Cooper: I didn’t really have any fear about the climb. I was climbing with one of the best, most experienced guides, and I’ve spent enough time with him to trust him to make good decisions. I did feel waves of stress/panic from time to time as we waited in advanced base camp; just looking up at that mountain is a daunting feeling. But there’s really nothing to be done until you start climbing, and there’s no point in doing anything other than just preparing the best you can.
Piedmont Exedra: What advice would you give young adults today regarding life, adventure and just going for it?

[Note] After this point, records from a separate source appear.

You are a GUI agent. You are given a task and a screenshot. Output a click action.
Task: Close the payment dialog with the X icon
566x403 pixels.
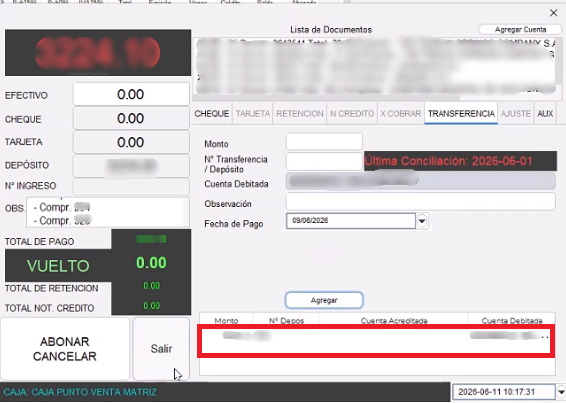click(553, 13)
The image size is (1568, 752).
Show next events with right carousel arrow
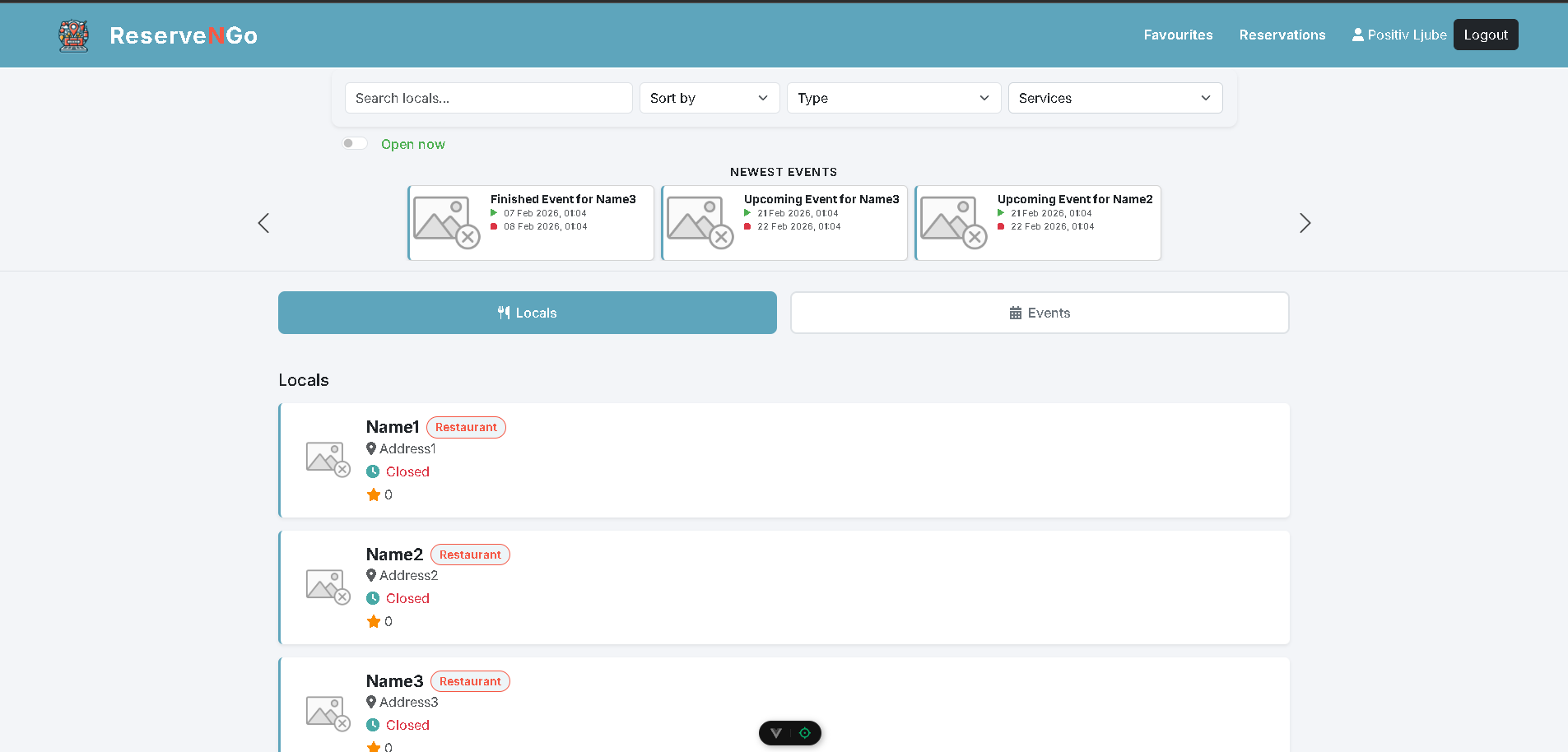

Cooper: Well I obviously advocate doing cool stuff, however you define it. I think a lot of people put limits on themselves that are purely psychological limits. We can all do way more than we give ourselves credit for, and I think we should all get out and test those limits. It doesn’t have to be climbing Everest or running a hundred miles. It’s more about focusing and just doing it.
Piedmont Exedra: What books inspired you, or helped you prepare?
Cooper: No books. But I do have a few friends that are serious climbers, including some that have climbed Everest. So you could call it inspiration, or you could call it FOMO. FOMO is definitely a driver.
Piedmont Exedra: My last question is for your wife, Hilary. How did you handle the intense days that Graham was on Everest?
Hilary Cooper: I barely handled it — but luckily, the School Board kept me busy. And my friends here in Piedmont were amazing — so supportive and understanding. I couldn’t have done it without them!
Wow, go Graham!!! I didn’t doubt you for a bit!!!! Huge, huge congratulations to you and your family. So proud of you❤️❤️❤️❤️
Unbelievable! I am in total awe. Congratulations, Graham!
Of all the physical accomplishments I have ever dreamed of, this is the very top of my list. Truly impressive. Congratulations.